■ Task brief
Convert the records below into a JSON array of strings, one string per line, and omit blank lines.

--- --- ---

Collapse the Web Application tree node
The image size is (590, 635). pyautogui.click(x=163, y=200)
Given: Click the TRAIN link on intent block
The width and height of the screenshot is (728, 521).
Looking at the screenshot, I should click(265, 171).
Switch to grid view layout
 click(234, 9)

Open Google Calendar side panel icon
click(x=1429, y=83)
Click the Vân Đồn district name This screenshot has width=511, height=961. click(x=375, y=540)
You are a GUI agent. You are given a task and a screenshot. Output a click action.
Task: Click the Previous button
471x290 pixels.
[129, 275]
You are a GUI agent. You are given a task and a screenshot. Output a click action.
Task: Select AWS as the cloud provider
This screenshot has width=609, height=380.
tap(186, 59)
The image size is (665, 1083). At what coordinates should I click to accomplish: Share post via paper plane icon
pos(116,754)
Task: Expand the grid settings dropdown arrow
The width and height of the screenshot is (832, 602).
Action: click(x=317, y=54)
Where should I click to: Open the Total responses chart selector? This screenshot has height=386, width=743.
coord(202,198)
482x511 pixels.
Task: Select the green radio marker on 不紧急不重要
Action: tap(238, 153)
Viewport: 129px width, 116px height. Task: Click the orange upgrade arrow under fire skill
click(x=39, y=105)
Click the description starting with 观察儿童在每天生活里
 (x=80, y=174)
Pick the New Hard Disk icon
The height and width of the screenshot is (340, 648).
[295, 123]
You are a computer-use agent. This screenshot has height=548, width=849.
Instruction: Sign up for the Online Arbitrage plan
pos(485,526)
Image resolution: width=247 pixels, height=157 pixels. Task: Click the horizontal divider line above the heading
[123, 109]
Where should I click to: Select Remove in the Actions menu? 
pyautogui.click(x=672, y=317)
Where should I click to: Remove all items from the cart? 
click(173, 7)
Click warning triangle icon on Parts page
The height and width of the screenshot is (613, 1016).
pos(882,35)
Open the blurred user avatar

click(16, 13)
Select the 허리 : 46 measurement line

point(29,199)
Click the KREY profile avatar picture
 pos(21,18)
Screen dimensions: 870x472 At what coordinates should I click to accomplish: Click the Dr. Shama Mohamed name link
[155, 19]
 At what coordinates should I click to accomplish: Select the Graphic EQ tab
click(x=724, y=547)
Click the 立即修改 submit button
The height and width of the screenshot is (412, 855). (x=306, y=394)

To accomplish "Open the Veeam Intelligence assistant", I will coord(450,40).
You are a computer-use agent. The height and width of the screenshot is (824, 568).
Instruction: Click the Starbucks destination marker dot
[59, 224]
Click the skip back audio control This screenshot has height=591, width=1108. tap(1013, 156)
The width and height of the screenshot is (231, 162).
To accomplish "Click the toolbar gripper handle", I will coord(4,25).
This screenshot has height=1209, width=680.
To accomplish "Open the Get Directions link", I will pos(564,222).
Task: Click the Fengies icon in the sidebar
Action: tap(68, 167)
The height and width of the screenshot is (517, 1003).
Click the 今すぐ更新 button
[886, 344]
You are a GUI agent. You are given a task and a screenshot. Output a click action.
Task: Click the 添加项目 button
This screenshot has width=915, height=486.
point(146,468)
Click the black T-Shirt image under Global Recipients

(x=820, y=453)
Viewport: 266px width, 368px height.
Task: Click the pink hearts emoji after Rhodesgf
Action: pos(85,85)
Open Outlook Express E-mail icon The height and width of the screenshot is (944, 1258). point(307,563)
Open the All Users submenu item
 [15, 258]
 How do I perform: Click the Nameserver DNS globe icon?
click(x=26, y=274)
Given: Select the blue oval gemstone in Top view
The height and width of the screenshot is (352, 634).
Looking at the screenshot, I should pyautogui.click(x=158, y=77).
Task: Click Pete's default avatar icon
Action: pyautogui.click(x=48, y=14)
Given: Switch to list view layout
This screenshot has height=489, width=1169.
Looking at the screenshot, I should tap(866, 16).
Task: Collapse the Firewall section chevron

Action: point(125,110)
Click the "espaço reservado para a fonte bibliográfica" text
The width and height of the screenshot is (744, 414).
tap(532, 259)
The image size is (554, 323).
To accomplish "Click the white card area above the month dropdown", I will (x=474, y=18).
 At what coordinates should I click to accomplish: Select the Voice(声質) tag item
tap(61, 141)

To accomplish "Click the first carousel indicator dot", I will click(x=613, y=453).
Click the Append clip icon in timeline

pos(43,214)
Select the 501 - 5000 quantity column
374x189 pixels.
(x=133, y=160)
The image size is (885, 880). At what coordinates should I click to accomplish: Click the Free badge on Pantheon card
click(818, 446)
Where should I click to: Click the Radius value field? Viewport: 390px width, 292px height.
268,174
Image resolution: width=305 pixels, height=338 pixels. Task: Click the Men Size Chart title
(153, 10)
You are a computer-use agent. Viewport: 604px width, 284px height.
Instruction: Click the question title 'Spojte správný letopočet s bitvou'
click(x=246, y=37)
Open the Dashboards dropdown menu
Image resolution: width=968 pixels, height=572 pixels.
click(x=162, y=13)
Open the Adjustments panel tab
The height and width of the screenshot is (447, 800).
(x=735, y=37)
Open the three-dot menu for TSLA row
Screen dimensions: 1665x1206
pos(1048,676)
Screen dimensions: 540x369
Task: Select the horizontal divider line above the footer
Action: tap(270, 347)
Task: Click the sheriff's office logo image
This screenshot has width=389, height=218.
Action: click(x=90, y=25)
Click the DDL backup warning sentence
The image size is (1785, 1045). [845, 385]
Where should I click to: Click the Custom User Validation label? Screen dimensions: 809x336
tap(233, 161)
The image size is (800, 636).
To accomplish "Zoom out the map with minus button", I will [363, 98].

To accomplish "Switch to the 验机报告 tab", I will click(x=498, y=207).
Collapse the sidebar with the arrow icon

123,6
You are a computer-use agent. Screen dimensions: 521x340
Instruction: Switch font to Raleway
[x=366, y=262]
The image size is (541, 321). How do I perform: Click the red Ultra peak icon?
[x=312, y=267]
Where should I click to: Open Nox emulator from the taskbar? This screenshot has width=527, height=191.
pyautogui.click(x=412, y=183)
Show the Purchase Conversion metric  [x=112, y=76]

--- --- ---

■ Solution for this task
[
  "Collapse the Web Application tree node",
  "The image size is (590, 635). pyautogui.click(x=163, y=200)",
  "Given: Click the TRAIN link on intent block",
  "The width and height of the screenshot is (728, 521).",
  "Looking at the screenshot, I should click(265, 171).",
  "Switch to grid view layout",
  " click(234, 9)",
  "Open Google Calendar side panel icon",
  "click(x=1429, y=83)",
  "Click the Vân Đồn district name This screenshot has width=511, height=961. click(x=375, y=540)",
  "You are a GUI agent. You are given a task and a screenshot. Output a click action.",
  "Task: Click the Previous button",
  "471x290 pixels.",
  "[129, 275]",
  "You are a GUI agent. You are given a task and a screenshot. Output a click action.",
  "Task: Select AWS as the cloud provider",
  "This screenshot has width=609, height=380.",
  "tap(186, 59)",
  "The image size is (665, 1083). At what coordinates should I click to accomplish: Share post via paper plane icon",
  "pos(116,754)",
  "Task: Expand the grid settings dropdown arrow",
  "The width and height of the screenshot is (832, 602).",
  "Action: click(x=317, y=54)",
  "Where should I click to: Open the Total responses chart selector? This screenshot has height=386, width=743.",
  "coord(202,198)",
  "482x511 pixels.",
  "Task: Select the green radio marker on 不紧急不重要",
  "Action: tap(238, 153)",
  "Viewport: 129px width, 116px height. Task: Click the orange upgrade arrow under fire skill",
  "click(x=39, y=105)",
  "Click the description starting with 观察儿童在每天生活里",
  " (x=80, y=174)",
  "Pick the New Hard Disk icon",
  "The height and width of the screenshot is (340, 648).",
  "[295, 123]",
  "You are a computer-use agent. This screenshot has height=548, width=849.",
  "Instruction: Sign up for the Online Arbitrage plan",
  "pos(485,526)",
  "Image resolution: width=247 pixels, height=157 pixels. Task: Click the horizontal divider line above the heading",
  "[123, 109]",
  "Where should I click to: Select Remove in the Actions menu? ",
  "pyautogui.click(x=672, y=317)",
  "Where should I click to: Remove all items from the cart? ",
  "click(173, 7)",
  "Click warning triangle icon on Parts page",
  "The height and width of the screenshot is (613, 1016).",
  "pos(882,35)",
  "Open the blurred user avatar",
  "click(16, 13)",
  "Select the 허리 : 46 measurement line",
  "point(29,199)",
  "Click the KREY profile avatar picture",
  " pos(21,18)",
  "Screen dimensions: 870x472 At what coordinates should I click to accomplish: Click the Dr. Shama Mohamed name link",
  "[155, 19]",
  " At what coordinates should I click to accomplish: Select the Graphic EQ tab",
  "click(x=724, y=547)",
  "Click the 立即修改 submit button",
  "The height and width of the screenshot is (412, 855). (x=306, y=394)",
  "To accomplish \"Open the Veeam Intelligence assistant\", I will coord(450,40).",
  "You are a computer-use agent. The height and width of the screenshot is (824, 568).",
  "Instruction: Click the Starbucks destination marker dot",
  "[59, 224]",
  "Click the skip back audio control This screenshot has height=591, width=1108. tap(1013, 156)",
  "The width and height of the screenshot is (231, 162).",
  "To accomplish \"Click the toolbar gripper handle\", I will coord(4,25).",
  "This screenshot has height=1209, width=680.",
  "To accomplish \"Open the Get Directions link\", I will pos(564,222).",
  "Task: Click the Fengies icon in the sidebar",
  "Action: tap(68, 167)",
  "The height and width of the screenshot is (517, 1003).",
  "Click the 今すぐ更新 button",
  "[886, 344]",
  "You are a GUI agent. You are given a task and a screenshot. Output a click action.",
  "Task: Click the 添加项目 button",
  "This screenshot has width=915, height=486.",
  "point(146,468)",
  "Click the black T-Shirt image under Global Recipients",
  "(x=820, y=453)",
  "Viewport: 266px width, 368px height.",
  "Task: Click the pink hearts emoji after Rhodesgf",
  "Action: pos(85,85)",
  "Open Outlook Express E-mail icon The height and width of the screenshot is (944, 1258). point(307,563)",
  "Open the All Users submenu item",
  " [15, 258]",
  " How do I perform: Click the Nameserver DNS globe icon?",
  "click(x=26, y=274)",
  "Given: Select the blue oval gemstone in Top view",
  "The height and width of the screenshot is (352, 634).",
  "Looking at the screenshot, I should pyautogui.click(x=158, y=77).",
  "Task: Click Pete's default avatar icon",
  "Action: pyautogui.click(x=48, y=14)",
  "Given: Switch to list view layout",
  "This screenshot has height=489, width=1169.",
  "Looking at the screenshot, I should tap(866, 16).",
  "Task: Collapse the Firewall section chevron",
  "Action: point(125,110)",
  "Click the \"espaço reservado para a fonte bibliográfica\" text",
  "The width and height of the screenshot is (744, 414).",
  "tap(532, 259)",
  "The image size is (554, 323).",
  "To accomplish \"Click the white card area above the month dropdown\", I will (x=474, y=18).",
  " At what coordinates should I click to accomplish: Select the Voice(声質) tag item",
  "tap(61, 141)",
  "To accomplish \"Click the first carousel indicator dot\", I will click(x=613, y=453).",
  "Click the Append clip icon in timeline",
  "pos(43,214)",
  "Select the 501 - 5000 quantity column",
  "374x189 pixels.",
  "(x=133, y=160)",
  "The image size is (885, 880). At what coordinates should I click to accomplish: Click the Free badge on Pantheon card",
  "click(818, 446)",
  "Where should I click to: Click the Radius value field? Viewport: 390px width, 292px height.",
  "268,174",
  "Image resolution: width=305 pixels, height=338 pixels. Task: Click the Men Size Chart title",
  "(153, 10)",
  "You are a computer-use agent. Viewport: 604px width, 284px height.",
  "Instruction: Click the question title 'Spojte správný letopočet s bitvou'",
  "click(x=246, y=37)",
  "Open the Dashboards dropdown menu",
  "Image resolution: width=968 pixels, height=572 pixels.",
  "click(x=162, y=13)",
  "Open the Adjustments panel tab",
  "The height and width of the screenshot is (447, 800).",
  "(x=735, y=37)",
  "Open the three-dot menu for TSLA row",
  "Screen dimensions: 1665x1206",
  "pos(1048,676)",
  "Screen dimensions: 540x369",
  "Task: Select the horizontal divider line above the footer",
  "Action: tap(270, 347)",
  "Task: Click the sheriff's office logo image",
  "This screenshot has width=389, height=218.",
  "Action: click(x=90, y=25)",
  "Click the DDL backup warning sentence",
  "The image size is (1785, 1045). [845, 385]",
  "Where should I click to: Click the Custom User Validation label? Screen dimensions: 809x336",
  "tap(233, 161)",
  "The image size is (800, 636).",
  "To accomplish \"Zoom out the map with minus button\", I will [363, 98].",
  "To accomplish \"Switch to the 验机报告 tab\", I will click(x=498, y=207).",
  "Collapse the sidebar with the arrow icon",
  "123,6",
  "You are a computer-use agent. Screen dimensions: 521x340",
  "Instruction: Switch font to Raleway",
  "[x=366, y=262]",
  "The image size is (541, 321). How do I perform: Click the red Ultra peak icon?",
  "[x=312, y=267]",
  "Where should I click to: Open Nox emulator from the taskbar? This screenshot has width=527, height=191.",
  "pyautogui.click(x=412, y=183)",
  "Show the Purchase Conversion metric  [x=112, y=76]"
]